Para comprender la relación entre el conflicto armado, sus consecuencias en la nación, y la cultura de violencia que impera en nuestra sociedad, habría que acudir a dos elementos fundamentales: el primero, la carencia en una educación emocional que permita a los individuos tramitar los conflictos de forma no violenta y romper con una historia; y segundo, elaborar como sociedad, mecanismos de resiliencia y paz para sanar las heridas abiertas. Esta discusión que parece en abstracto y nos lleva a una profesa estructural como es nuestra propia educación y la cultura que replicamos, estimula la conexión entre el individuo y la sociedad.
Asumir con responsabilidad las enfermedades mentales es reconocer que la sociedad posee diferentes afectaciones sobre el estado de ánimo, el pensamiento y el comportamiento de las personas. El debate salud mental es urgente y debe ser una prioridad. La sociedad está enferma. Por una u otra razón, todos quienes vivimos en este país cargamos con una serie de problemas que son más frecuentes que en otros contextos y otras sociedades. Más aún, en medio de la hojarasca nos encontramos perdidos dando palos de ciegos, para ver la mejor manera de mantener la cordura en una sociedad que a diario hace todos sus esfuerzos por mantenernos enfermos.

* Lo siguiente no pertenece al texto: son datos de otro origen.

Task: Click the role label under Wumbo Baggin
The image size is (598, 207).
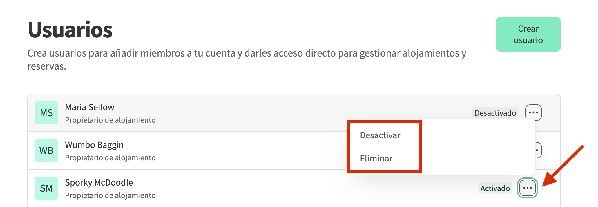Action: 110,158
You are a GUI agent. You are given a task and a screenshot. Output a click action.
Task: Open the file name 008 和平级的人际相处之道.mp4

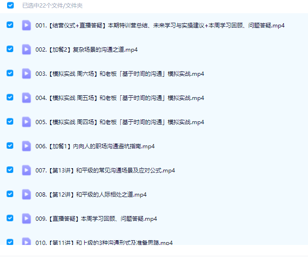(x=91, y=195)
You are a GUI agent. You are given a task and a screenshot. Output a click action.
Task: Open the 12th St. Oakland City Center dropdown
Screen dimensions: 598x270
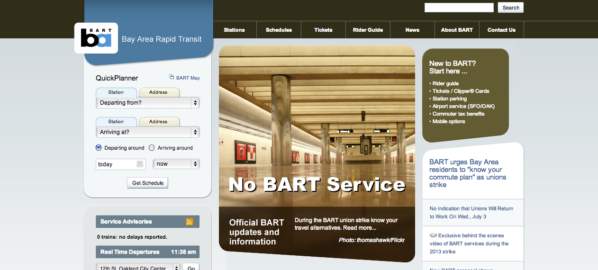click(138, 268)
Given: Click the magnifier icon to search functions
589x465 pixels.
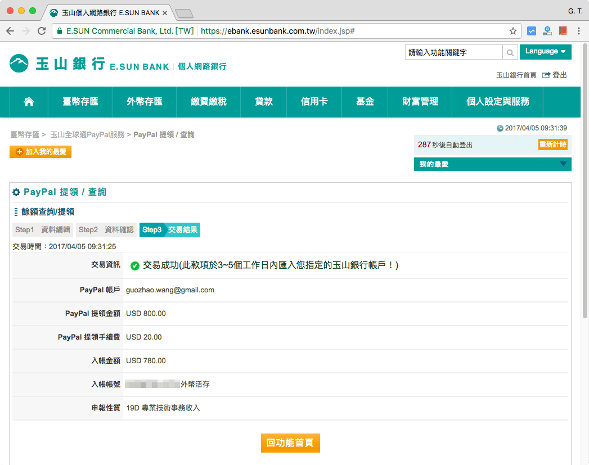Looking at the screenshot, I should [x=510, y=52].
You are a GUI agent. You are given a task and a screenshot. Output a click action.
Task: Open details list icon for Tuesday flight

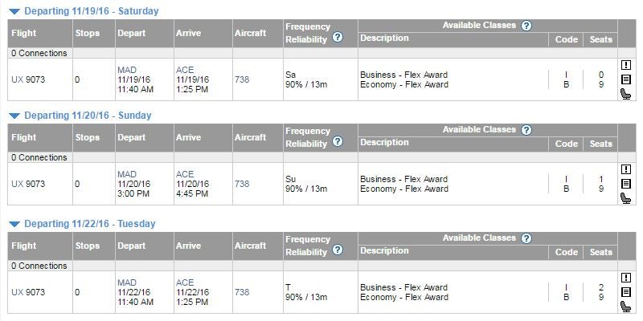[x=626, y=292]
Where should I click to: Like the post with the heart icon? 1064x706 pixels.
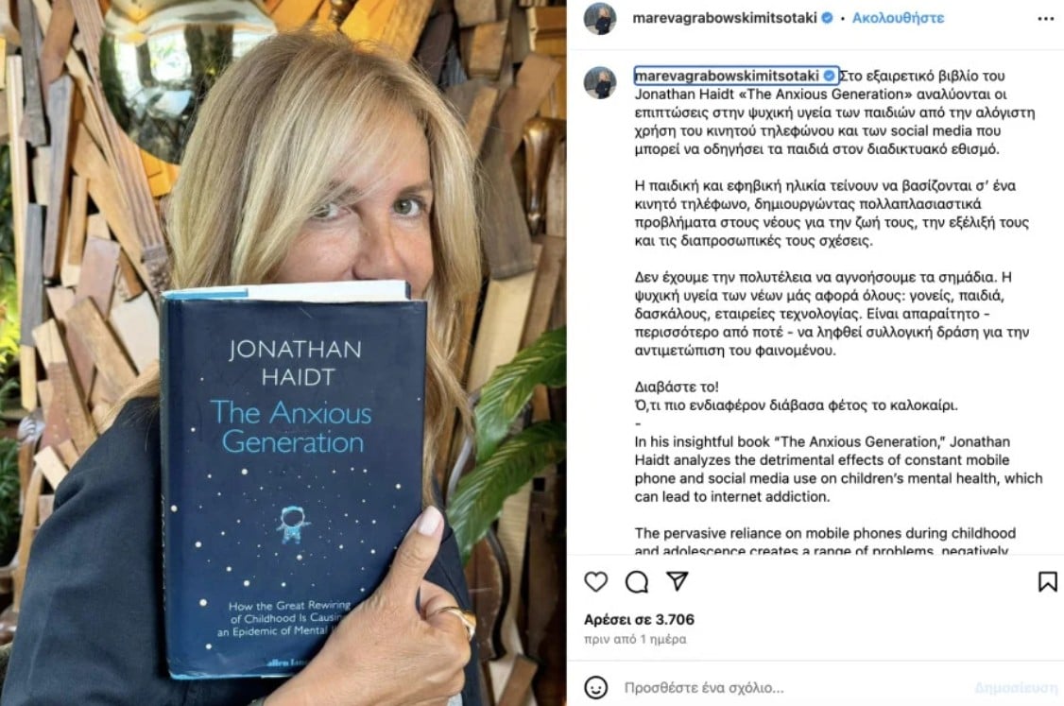point(596,582)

Diferentes tipos de estrés (sólo el estrés laboral afecta al menos al 33% de los colombianos), depresión, ansiedad, demencia, trastorno bipolar, miedo social, ira, violencia, soledad extrema, resentimiento, son tan solo algunos de los problemas que debemos empezar a pensarnos, y ver que la salud mental de los Colombianos no es un asunto menor. Según el Estudio Nacional de Salud Mental en Colombia (2003) el 40,1 % de la población colombiana entre 18 y 65 años ha sufrido, está sufriendo, o sufrirá alguna vez en la vida un trastorno psiquiátrico diagnosticado. Es vergonzoso para cualquier Estado el verificar que casi la mitad de la población ha sido afectada en su salud mental, a veces por omisión de sus gobernantes, otras veces, por su responsabilidad directa en la violencia contra su propia comunidad.
Post scriptum:
Toda esta reflexión me hace pensar en la importancia de empezar con transformaciones sociales de fondo. La sociedad no debería legitimar en ningún sentido el homicidio. Son muchos casos de homicidios en “defensa propia” a sus presuntos atacantes; muchos otros asesinatos sobre población civil inerme, cotidianidad que debería darnos vergüenza y repudio, pues pese a las circunstancias, el principio básico que debería regirnos como ciudadanos es el hecho que vivimos en un “Estado de derecho” es decir, un modelo de orden social por el cual todos los miembros se consideren igualmente sujetos a códigos y procesos legales. Y aquí sí que recobra importancia las inaplazables acciones a través del arte y la cultura como medios desde los cuales se propone la transformación de la sociedad, como prioridad exigible a los gobernantes sobre sus ciudadanos. En este mismo orden de ideas, aplicar en la práctica el Artículo 11 de la Constitución de Colombia: “El derecho a la vida es inviolable. No habrá pena de muerte.”